Conjointement, entre 2013 et 2021, alors que les distributeurs étaient confrontés à cette interdiction, la part des ventes réalisées en ligne par le groupe Mariage Frères a quant à elle plus que triplé. Toutefois, il résulte d’une pratique décisionnelle et d’une jurisprudence constante que cet objectif ne saurait justifier une paralysie absolue du canal de distribution en ligne.
Les clauses des CGV interdisaient également aux distributeurs la revente de produits de thés haut de gamme à d’autres revendeurs. Cette restriction permettait ainsi à Mariage Frères une exclusivité sur la vente en gros et bornait le périmètre commercial de ses distributeurs à la vente aux particuliers.
Cette pratique, qui restreint la clientèle à laquelle un acheteur peut vendre des biens, constitue, une restriction de concurrence par objet.
Mariages Frères a reconnu les faits et a demandé une sanction symbolique à l’Autorité. Cette dernière n’a pas accordé une réponse favorable à la demande et a décidé de sanctionner les pratiques conjointement et solidairement à Mariage Frères International SAS et à Mariage Frères SAS en leur infligeant une sanction de 4 millions d’euros.
Une autre décision a été rendue au mois de décembre 2023 par l’Autorité de la Concurrence et cette fois-ci elle concerne le groupe Rolex.
Active sur le marché français de la distribution des montres de luxe, Rolex, étant donné sa notoriété et sa part de marché, est l’acteur le plus important du marché. Pour commercialiser ses montres, l’entreprise s’appuie exclusivement sur un réseau de revendeurs indépendants agréés. Ainsi, elle revend ses montres aux détaillants horlogers-bijoutiers auxquels elle accorde le droit de distribuer ses produits, dans le cadre d’un contrat de distribution sélective.
En l’espèce, le contrat de distribution sélective régissant les relations entre Rolex et ses distributeurs interdisait la vente des montres de la marque par correspondance et donc par Internet.
Le type de clause instaurant une telle interdiction est considéré par l’Autorité et par la jurisprudence comme étant, restrictive de concurrence.
À titre de justification et sur la même lignée que les justifications apportées par la société Mariages Frères, Rolex avance que l’interdiction des ventes en ligne vise à préserver son image et lui permet de lutter contre la contrefaçon et la vente hors réseau. Cependant, l’Autorité assure que l’interdiction de vente en ligne n’est pas une mesure proportionnée.

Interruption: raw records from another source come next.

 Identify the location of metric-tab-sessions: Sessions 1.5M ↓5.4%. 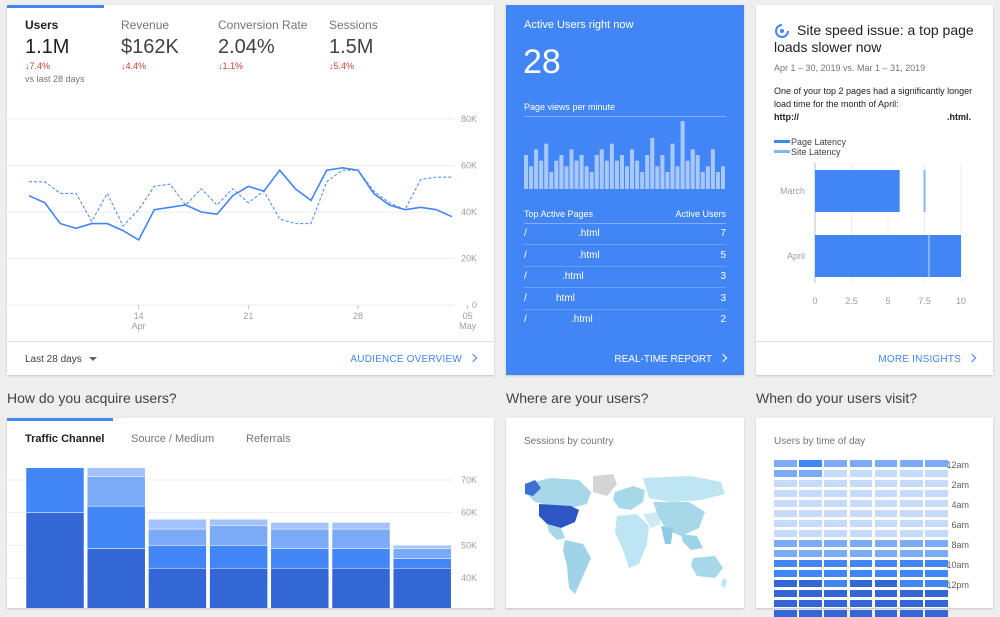
(374, 48).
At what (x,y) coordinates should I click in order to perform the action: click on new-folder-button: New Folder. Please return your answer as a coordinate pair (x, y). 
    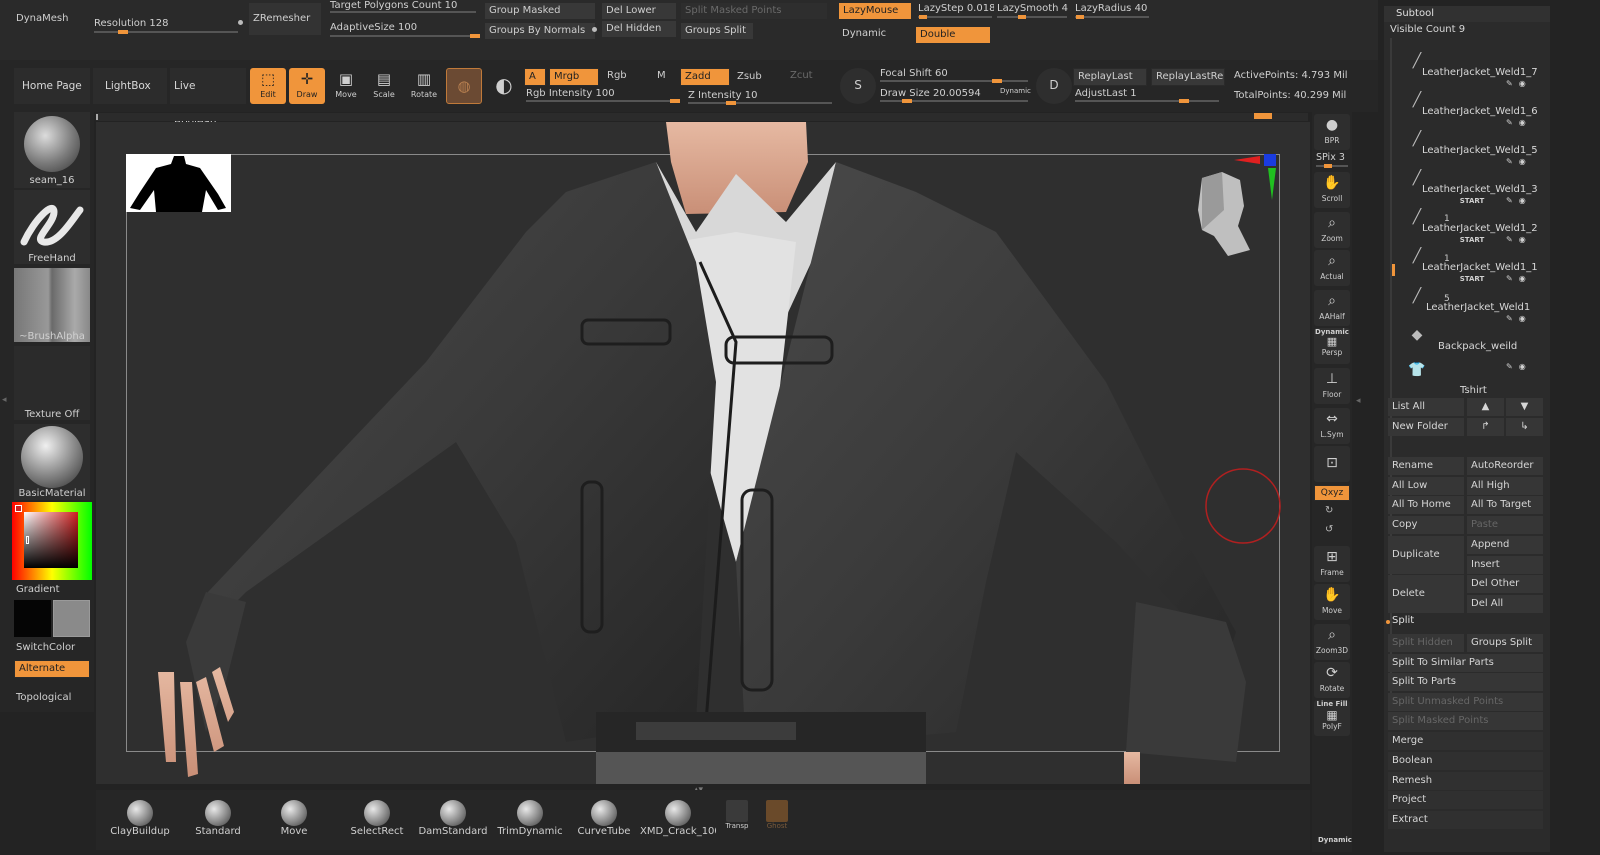
    Looking at the image, I should click on (1426, 427).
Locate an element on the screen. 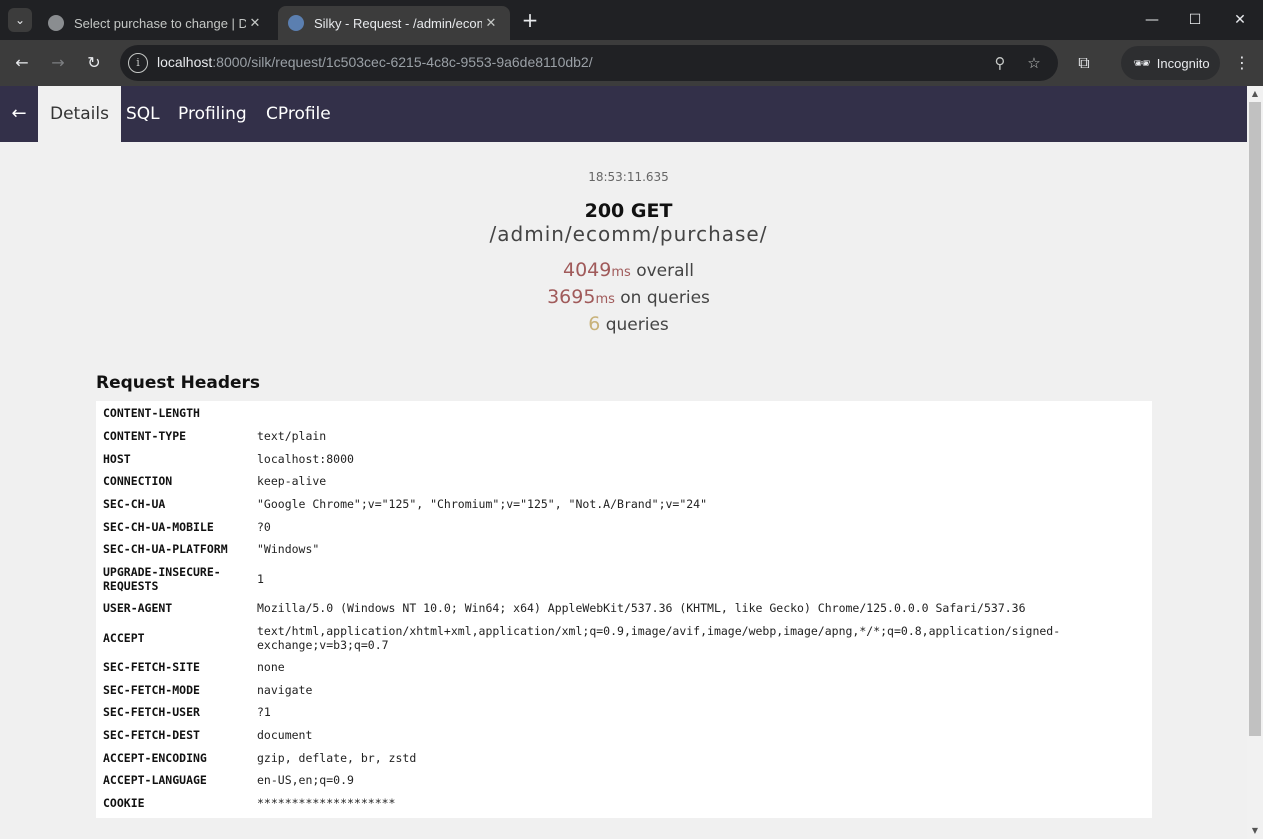  overall-time-stat: 4049ms overall is located at coordinates (628, 270).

Précisons que les principaux concurrents de Rolex, eux-mêmes confrontés à ce type de risques, ont mis en place des solutions (notamment technologiques) permettant de concilier vente en ligne et lutte contre la contrefaçon et la vente hors réseau. Par ailleurs, Rolex a développé, en lien avec l’un de ses distributeurs, un projet permettant d’acheter en ligne des montres d’occasion tout en garantissant l’authenticité. L’interdiction absolue de la vente en ligne de ses produits ne peut, dès lors, se justifier.
L’Autorité considère que ces pratiques sont graves, car elles reviennent à fermer une voie de commercialisation, au détriment des consommateurs et des distributeurs, alors que la distribution en ligne connaît un essor croissant pour les produits de luxe. Compte tenu de leur durée (plus de dix ans) et de leur nature, l’Autorité a prononcé une sanction de 91.600 000 euros. En raison des liens capitalistiques, organisationnels et juridiques qui existent entre Rolex France et les sociétés Rolex Holding SA, Rolex SA et la fondation Hans Wilsdorf, l’Autorité tient ces dernières solidairement responsables du paiement de l’amende.
De surplus, l’Autorité enjoint à Rolex France de communiquer à l’ensemble de ses distributeurs agréés le résumé de la décision. Elle devra également publier sous deux mois et pendant sept jours consécutifs le résumé de cette décision sur son site internet.
Enfin, l’Autorité enjoint à Rolex France de faire publier le résumé de la décision dans l’édition papier et numérique du Figaro ainsi que dans la revue Montres Magazine.